Adentrándose en uno de los caminos laterales de aquel sendero existe un letrero escrito en un cartón recortado de una caja de leche en el que puede leer una simple reseña en inglés: “Refugio y café para el caminante”. El mentado “refugio” se encuentra al final de un diminuto camino de tierra flanqueado por dos plantaciones de arroz y consiste en una pequeña choza con un techo, dos bancas y una mesa de madera. A su lado, una casa que parece medio abandonada y de la que de pronto sale un hombre que con un gesto de urgencia me invita a pasar. Se presenta: “Mi nombre es Wayan, este es mi café, bienvenido”. El lugar definitivamente invita a tomar un descanso: la choza tiene una increíble vista al valle y existe un silencio que sólo es adornado por el sonido tenue de un arroyo cercano y por los árboles que se mecen con el viento.
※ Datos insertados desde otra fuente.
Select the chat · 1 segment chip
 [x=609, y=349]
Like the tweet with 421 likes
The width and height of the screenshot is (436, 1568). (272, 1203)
Wayan vive en esa choza con su mujer y su pequeño hijo. Las plantaciones de arroz son suyas, todo lo que rodea esa humilde choza y el “café” son parte de una propiedad que heredó de sus padres como hijo único. Tiene 31 años y ha pasado su vida completa en Munduk. Dice que cuando murió su madre estuvo a punto de abandonar el pueblo e ir a buscar su destino a algún otro sitio de Bali, pero confiesa que hoy no lo haría por ningún motivo. Aprendió a hablar inglés cuando trabajó como guía turístico para gente en búsqueda de las famosas cascadas que rodean al pueblo y dice que desde ese entonces cultivó un interés por conocer a personas de otros lugares del mundo. Quería entender qué piensan, cómo son sus vidas, descubrir qué cosas en común tiene alguien que vive en Nueva Delhi, Berlín o Ciudad de México con él, un humilde agricultor de Bali.
Me dice que el trabajo en el campo le da tiempo para pensar en cosas que sabe la mayoría de las personas no tiene el lujo de pensar. Se pregunta constantemente sobre el significado de su propia vida, sobre su propósito en este mundo y en las razones que conducen a los seres humanos a actuar como lo hacen. Dice que le interesan los temas relacionados a la religión y la filosofía, pero que raramente llegan a su pueblo libros interesantes que profundicen en estos temas y de ahí que su manera de cultivarse sea hablando con gente de otros países. Me dice que gracias a estas conversaciones ha aprendido que no importa de dónde vengas, si eres rico o pobre, la gente feliz es aquella que sabe apreciar los simples detalles de la vida y que, si se pierde eso de vista, las penas se pueden hacer inmensas. También ha llegado a la conclusión de que la religión no es necesariamente sinónimo de virtud y que algunas de las personas más buenas, generosas y en contacto con el medioambiente que ha conocido han sido no creyentes. Cree haber hallado la fórmula para llevar un matrimonio feliz: escucharse con atención, cuidarse y comer juntos todos los días.
Han pasado varias horas de conversación y la noche se acerca. Es tiempo de decirle adiós a Wayan, pero antes de irme me invita a conocer su casa. La pequeña cabaña no tendrá más de 30 metros cuadrados, con una habitación donde duermen todos juntos y un área central que sirve tanto de cocina como sala de estar. No hay decoración en las paredes, tampoco tiene televisión ni wifi, y el único aparato electrónico de la casa es una radio a pilas con las que escuchan las noticias y música típica balinesa. Le pregunto si es feliz con su vida y él me dice que sí, que mucho, que todo lo que podría necesitar está aquí con él en esta casa y afuera, en los arrozales. Antes de partir me da un abrazo y me regala un trozo de pastel que su mujer ha hecho en el horno de barro. Yo le pido una foto de él con su familia. Todos sonríen a la cámara. Yo también.